EXCERPTED RECORDS START

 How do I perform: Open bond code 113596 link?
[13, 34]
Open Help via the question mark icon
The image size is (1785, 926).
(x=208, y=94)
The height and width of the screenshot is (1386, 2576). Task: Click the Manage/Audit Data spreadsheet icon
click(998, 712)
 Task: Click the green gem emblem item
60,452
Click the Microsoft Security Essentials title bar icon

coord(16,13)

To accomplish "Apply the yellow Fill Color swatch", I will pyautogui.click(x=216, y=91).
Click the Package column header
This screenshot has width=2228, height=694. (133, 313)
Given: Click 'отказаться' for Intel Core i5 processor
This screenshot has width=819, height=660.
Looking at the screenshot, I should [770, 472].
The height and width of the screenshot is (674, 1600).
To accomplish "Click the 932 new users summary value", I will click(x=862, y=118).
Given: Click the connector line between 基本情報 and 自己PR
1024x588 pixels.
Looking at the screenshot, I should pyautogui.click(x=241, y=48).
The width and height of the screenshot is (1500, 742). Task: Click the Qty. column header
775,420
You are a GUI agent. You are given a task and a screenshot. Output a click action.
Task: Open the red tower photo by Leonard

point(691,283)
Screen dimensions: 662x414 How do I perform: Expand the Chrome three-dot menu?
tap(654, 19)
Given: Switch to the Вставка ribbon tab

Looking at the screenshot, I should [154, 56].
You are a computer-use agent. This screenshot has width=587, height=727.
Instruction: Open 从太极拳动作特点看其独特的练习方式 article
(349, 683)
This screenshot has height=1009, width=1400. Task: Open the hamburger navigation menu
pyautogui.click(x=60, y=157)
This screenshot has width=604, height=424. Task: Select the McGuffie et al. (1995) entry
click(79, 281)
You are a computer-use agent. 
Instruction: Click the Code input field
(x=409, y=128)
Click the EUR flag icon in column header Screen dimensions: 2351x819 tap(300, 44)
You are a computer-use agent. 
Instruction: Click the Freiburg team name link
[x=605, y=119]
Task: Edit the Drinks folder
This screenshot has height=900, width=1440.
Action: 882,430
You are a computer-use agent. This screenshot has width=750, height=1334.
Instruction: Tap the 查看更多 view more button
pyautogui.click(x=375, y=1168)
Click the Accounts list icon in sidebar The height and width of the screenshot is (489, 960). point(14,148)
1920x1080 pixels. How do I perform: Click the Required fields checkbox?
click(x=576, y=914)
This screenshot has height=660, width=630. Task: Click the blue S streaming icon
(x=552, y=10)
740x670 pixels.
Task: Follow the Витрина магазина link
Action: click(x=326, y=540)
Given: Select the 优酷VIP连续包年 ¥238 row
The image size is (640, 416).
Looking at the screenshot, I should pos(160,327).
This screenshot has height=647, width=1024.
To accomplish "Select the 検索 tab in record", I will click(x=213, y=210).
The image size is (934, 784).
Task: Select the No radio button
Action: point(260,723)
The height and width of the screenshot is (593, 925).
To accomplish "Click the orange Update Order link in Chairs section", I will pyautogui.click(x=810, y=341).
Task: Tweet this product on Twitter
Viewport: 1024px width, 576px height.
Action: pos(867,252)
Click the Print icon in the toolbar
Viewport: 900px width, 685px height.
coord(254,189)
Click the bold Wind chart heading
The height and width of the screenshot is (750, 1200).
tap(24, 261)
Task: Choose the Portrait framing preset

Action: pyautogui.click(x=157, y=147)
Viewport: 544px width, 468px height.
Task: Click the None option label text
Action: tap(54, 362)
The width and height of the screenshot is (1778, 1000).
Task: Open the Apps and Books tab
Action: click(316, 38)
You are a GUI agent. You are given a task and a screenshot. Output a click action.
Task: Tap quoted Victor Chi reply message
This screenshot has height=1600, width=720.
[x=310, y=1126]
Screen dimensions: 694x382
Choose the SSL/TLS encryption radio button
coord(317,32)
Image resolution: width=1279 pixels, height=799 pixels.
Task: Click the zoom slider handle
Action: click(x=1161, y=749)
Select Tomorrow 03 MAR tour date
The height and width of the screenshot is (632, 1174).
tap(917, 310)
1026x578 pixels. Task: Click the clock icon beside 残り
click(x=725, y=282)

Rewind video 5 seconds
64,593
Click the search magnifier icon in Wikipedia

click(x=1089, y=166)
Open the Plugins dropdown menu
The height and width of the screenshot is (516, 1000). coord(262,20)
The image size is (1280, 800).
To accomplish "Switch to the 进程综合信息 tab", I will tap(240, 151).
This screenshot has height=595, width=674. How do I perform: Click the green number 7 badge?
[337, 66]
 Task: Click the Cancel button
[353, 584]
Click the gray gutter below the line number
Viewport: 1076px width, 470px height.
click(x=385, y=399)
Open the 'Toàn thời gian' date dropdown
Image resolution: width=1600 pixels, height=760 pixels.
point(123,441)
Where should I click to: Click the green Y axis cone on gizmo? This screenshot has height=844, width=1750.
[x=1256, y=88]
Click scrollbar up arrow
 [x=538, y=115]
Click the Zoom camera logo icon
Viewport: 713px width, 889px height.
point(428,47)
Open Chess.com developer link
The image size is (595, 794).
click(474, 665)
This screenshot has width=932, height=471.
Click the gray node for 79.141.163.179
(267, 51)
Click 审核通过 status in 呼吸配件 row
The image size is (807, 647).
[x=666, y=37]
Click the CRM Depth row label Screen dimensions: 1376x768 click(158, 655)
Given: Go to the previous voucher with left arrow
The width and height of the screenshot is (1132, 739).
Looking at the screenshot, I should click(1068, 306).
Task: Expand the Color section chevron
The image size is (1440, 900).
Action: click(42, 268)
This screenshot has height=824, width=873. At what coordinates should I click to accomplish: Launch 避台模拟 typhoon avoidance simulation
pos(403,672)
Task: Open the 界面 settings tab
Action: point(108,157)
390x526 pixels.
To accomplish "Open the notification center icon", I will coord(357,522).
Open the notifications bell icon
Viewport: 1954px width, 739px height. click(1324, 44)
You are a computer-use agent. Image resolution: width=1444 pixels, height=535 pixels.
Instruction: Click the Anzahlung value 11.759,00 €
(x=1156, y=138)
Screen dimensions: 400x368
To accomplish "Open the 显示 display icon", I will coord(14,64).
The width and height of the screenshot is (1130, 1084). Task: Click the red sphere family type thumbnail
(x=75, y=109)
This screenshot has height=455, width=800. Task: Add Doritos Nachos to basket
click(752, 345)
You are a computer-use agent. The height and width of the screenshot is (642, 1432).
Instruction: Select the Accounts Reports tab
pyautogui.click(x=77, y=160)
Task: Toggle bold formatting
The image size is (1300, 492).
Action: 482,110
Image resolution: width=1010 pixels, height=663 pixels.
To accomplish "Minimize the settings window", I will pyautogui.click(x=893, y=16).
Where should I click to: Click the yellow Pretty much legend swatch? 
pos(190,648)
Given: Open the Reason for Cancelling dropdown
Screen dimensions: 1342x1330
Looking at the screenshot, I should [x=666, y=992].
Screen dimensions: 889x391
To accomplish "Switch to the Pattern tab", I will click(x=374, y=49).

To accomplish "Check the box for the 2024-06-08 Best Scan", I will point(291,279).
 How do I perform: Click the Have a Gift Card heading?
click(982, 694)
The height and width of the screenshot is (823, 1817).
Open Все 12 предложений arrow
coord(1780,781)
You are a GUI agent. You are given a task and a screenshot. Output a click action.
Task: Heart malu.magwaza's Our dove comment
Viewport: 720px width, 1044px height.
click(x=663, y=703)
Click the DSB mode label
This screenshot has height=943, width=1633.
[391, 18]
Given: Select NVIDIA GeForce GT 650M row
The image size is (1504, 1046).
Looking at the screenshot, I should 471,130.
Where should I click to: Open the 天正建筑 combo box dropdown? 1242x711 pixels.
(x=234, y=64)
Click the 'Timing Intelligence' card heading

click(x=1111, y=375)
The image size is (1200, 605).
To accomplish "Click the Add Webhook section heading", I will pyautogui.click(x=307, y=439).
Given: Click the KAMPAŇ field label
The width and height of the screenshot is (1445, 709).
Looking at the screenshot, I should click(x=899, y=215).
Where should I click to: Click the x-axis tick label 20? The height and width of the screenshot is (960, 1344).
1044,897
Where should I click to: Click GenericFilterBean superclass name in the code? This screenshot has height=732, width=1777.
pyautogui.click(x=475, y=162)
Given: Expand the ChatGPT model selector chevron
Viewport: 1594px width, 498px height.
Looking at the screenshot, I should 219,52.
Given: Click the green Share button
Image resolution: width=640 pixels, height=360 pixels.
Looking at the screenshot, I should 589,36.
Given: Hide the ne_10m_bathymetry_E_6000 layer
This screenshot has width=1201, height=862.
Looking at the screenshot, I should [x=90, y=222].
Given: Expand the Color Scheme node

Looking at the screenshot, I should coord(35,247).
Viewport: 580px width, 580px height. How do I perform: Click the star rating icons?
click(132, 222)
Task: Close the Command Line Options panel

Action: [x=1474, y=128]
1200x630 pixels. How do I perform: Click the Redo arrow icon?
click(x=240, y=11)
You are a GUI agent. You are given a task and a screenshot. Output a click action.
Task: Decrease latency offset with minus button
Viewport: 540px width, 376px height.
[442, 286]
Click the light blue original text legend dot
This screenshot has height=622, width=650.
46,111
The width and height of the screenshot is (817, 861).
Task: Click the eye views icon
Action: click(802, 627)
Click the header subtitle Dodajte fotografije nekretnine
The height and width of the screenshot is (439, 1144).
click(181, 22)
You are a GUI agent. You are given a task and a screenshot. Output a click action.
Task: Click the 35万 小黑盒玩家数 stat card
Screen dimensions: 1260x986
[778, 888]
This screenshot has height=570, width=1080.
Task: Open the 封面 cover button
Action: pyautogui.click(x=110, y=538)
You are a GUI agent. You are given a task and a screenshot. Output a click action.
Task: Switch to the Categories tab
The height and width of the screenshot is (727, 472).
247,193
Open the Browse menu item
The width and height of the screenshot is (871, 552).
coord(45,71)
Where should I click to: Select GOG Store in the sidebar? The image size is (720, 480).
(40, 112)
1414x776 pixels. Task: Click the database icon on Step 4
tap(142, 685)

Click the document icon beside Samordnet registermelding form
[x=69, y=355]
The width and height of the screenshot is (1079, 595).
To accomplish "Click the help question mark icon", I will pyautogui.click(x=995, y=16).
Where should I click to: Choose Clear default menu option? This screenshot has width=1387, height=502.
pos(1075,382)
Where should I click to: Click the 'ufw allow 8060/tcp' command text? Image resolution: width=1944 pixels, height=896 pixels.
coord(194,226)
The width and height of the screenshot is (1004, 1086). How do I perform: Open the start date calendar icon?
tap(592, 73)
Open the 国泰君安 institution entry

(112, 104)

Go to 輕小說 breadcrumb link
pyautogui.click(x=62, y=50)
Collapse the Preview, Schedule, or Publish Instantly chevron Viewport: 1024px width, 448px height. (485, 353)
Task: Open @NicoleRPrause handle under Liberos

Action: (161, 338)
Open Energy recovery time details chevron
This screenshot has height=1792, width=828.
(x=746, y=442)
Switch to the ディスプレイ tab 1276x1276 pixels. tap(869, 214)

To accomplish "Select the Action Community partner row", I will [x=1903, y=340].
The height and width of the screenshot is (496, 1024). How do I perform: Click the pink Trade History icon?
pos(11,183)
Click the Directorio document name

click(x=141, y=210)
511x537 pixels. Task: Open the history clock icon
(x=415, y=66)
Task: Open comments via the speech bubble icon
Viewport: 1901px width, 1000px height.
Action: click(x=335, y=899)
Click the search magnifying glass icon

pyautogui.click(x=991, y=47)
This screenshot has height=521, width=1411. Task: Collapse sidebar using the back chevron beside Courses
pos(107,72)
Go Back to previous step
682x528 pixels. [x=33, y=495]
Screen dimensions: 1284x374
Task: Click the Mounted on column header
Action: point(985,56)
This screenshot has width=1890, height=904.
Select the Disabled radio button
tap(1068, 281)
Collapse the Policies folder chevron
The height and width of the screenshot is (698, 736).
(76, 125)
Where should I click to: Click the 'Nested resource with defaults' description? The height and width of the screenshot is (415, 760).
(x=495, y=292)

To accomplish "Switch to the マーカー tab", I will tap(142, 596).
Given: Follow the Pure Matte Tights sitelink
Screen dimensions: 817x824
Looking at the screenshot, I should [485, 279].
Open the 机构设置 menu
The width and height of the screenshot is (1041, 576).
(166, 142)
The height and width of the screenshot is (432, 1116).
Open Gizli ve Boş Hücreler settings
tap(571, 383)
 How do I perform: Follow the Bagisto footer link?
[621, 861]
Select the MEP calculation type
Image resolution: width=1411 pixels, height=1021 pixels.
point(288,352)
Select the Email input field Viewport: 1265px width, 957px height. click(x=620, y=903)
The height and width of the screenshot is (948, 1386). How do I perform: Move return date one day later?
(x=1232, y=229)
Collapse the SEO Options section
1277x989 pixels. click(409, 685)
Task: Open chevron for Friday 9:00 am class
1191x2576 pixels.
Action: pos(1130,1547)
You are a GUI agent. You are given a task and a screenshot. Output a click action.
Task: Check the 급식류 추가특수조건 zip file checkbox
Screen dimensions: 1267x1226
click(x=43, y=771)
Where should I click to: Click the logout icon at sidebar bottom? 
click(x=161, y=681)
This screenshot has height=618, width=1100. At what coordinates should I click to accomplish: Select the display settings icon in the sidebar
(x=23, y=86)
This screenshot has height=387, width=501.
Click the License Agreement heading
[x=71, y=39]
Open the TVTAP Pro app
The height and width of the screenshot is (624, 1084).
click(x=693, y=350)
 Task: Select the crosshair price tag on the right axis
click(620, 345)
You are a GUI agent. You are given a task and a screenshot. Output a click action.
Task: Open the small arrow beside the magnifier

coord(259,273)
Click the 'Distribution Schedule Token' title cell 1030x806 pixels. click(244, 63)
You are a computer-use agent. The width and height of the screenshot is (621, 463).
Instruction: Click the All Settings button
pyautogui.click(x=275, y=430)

EXCERPTED RECORDS END

### WHAT IS EXPECTED
Print, exactly as written, the first line of the records above and each line after it until the line with "Given: Click the connector", which is printed too.

### EXERCISE RESULT
 How do I perform: Open bond code 113596 link?
[13, 34]
Open Help via the question mark icon
The image size is (1785, 926).
(x=208, y=94)
The height and width of the screenshot is (1386, 2576). Task: Click the Manage/Audit Data spreadsheet icon
click(998, 712)
 Task: Click the green gem emblem item
60,452
Click the Microsoft Security Essentials title bar icon

coord(16,13)

To accomplish "Apply the yellow Fill Color swatch", I will pyautogui.click(x=216, y=91).
Click the Package column header
This screenshot has width=2228, height=694. (133, 313)
Given: Click 'отказаться' for Intel Core i5 processor
This screenshot has width=819, height=660.
Looking at the screenshot, I should [770, 472].
The height and width of the screenshot is (674, 1600).
To accomplish "Click the 932 new users summary value", I will click(x=862, y=118).
Given: Click the connector line between 基本情報 and 自己PR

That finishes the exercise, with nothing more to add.